Hasbergen

Zur Geschichte

836: erstmalige urkundliche Erwähnung Hasbergens in einer Urkunde des Klosters Corvey. Der Name Hasbergen ist auf das altniederdeutsche Wort Hers oder Hors (für Ross) zurückzuführen.

1150: Bischof Phillipp von Osnabrück kauft von Heinrich von Tecklenburg den Hof und die Kapelle Wersen und eine Zahl von Lehnsleuten mit ihrem Besitz und den darauf wohnenden Angehörigen.

1180: Bereits in diesem Jahr wurde im Hüggel Silber abgebaut

1235: Verleihung des Bergrechtes auf Silbererze am Hüggel und Stertenbrink an den Osnabrücker Bischof Konrad

1722: Die Schürfung der Silbererze im Hüggel wurde wieder aufgenommen. Aus dem gewonnenen Hüggelsilber wurden Osnabrücker Münzen geprägt.

1852: Ab diesem Jahr gewann die Beckeroder Eisenhütte Eisenerz im Grubenfeld Hüggel I. 1856 gelangte dieses Grubenfeld in Besitz des Georgs-Marien-Bergwerks- und Hüttenvereins.

1860: Die Bergbau-Felder Aaron und Kronprinz wurden konsolidiert und der neu gegründeten „Osnabrücker Zinkgesellschaft“ übertragen.

1870: Hasbergen erhielt mit der Eröffnung des Streckenabschnitts nach Osnabrück durch die CME einen Anschluss an das Eisenbahnnetz.

1870er Jahre: Die Eisenerzförderung durch den Georgs-Marien-Bergwerks- und Hüttenverein erreichte ihren Höhepunkt.

1876: Einrichtung des Augustaschachtgebäudes als Pumpenstation für das Stahlwerk Georgsmarienhütte

1883: Heinrich Dreyer, Gründer der Amazonen-Werke, begann 1883 mit der Produktion von Getreidereinigungsmaschinen.

1918: Die ersten Franziskaner kamen nach Ohrbeck und bezogen im August 1919 in eine Baracke aus Holz.

1926: Exerzitienhaus, Kloster und Klosterkirche von Haus Ohrbeck wurden fertiggestellt.

1939 - 1942: Der Augustaschacht wird Gefangenenlager für französische Kriegsgefangene

1944: In der alten Pumpstation des Augustaschachtes richtete die Gestapo Osnabrück ein Arbeitserziehungslager ein.

1971: Eingemeindung Ohrbecks und Gastes

1998: Einrichtung des Mahnmals Augustaschacht

Sage vom Schmied im Hüggel

Am Hüggel lebte früher ein Schmied.

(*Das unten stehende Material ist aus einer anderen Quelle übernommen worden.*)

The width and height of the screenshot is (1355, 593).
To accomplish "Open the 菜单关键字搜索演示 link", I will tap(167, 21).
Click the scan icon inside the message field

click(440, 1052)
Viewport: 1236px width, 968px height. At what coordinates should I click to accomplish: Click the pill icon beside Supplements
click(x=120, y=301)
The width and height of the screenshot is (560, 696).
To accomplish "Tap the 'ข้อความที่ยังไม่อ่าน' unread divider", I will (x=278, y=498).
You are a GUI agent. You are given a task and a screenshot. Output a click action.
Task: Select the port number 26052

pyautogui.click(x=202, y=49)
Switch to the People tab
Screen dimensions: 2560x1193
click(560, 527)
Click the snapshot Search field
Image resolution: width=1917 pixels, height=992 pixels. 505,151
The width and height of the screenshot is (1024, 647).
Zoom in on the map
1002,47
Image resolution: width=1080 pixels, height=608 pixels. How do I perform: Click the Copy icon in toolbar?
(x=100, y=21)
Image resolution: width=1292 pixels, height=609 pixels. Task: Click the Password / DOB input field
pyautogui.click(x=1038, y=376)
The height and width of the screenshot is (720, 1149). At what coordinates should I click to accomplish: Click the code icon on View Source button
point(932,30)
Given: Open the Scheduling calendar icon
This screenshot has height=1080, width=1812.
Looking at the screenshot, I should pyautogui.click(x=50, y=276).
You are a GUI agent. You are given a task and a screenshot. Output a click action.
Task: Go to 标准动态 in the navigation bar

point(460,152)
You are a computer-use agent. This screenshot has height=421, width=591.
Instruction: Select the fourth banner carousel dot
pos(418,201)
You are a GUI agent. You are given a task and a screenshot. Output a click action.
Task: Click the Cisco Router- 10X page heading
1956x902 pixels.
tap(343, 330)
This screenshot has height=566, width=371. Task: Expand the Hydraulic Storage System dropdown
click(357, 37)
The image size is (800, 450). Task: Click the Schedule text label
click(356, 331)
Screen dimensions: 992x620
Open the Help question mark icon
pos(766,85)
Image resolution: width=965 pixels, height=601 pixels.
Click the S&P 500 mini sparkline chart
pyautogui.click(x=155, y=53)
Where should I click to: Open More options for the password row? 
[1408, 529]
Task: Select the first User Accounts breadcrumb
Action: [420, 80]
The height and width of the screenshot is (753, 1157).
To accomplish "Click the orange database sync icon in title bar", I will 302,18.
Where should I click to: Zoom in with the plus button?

Nachdem seine Frau vom Blitz erschlagen wurde und starb, beschwerte er sich bei Gott und verwünschte sich selbst. Ein Jahr später wurde er sterbenskrank, und es kam ein alter Mann zu ihm und forderte ihn auf, mitzugehen. Er führte ihn in eine Höhle im Hüggel, dort sollte er über die Berggeister herrschen und selbst arbeiten. Der Schmied ließ die Gold- und Silberschätze unbeachtet und grub nach Eisenerz. Er fertigte für die Bewohner alle Haus- und Ackergeräte an, die sie brauchten. Er beschlug auch ihre Pferde. Dazu mussten sie das Pferd an einen bestimmten Pfahl anbinden und konnte es einige Zeit später beschlagen wieder abzuholen. Den Lohn musste man auf einen bestimmten Stein legen. Den Schmied bekam niemand zu Gesicht.

Eines Tages folgte ein habgieriger Bursche dem Schmied in die Höhle und sah ihn zwischen Gold- und Silberschätzen unter seinen Berggeistern und Dienern sitzen. Der Schmied erklärte dem Eindringling, dass er hart arbeiten solle und dann auch Früchte davon tragen könne. Er gab ihm eine goldene Pflugschar und schickte ihn wieder ans Tageslicht. Als der neugierige Bauer aber die Pflugschar berührte, verbrannte er seine Hand, denn sie war zu glühendem Metall geworden. Er verfluchte das Gertät und den Schmied. Da fuhr die Pflugschar in den Erdboden und glänzte beim Versinken wieder wie Gold.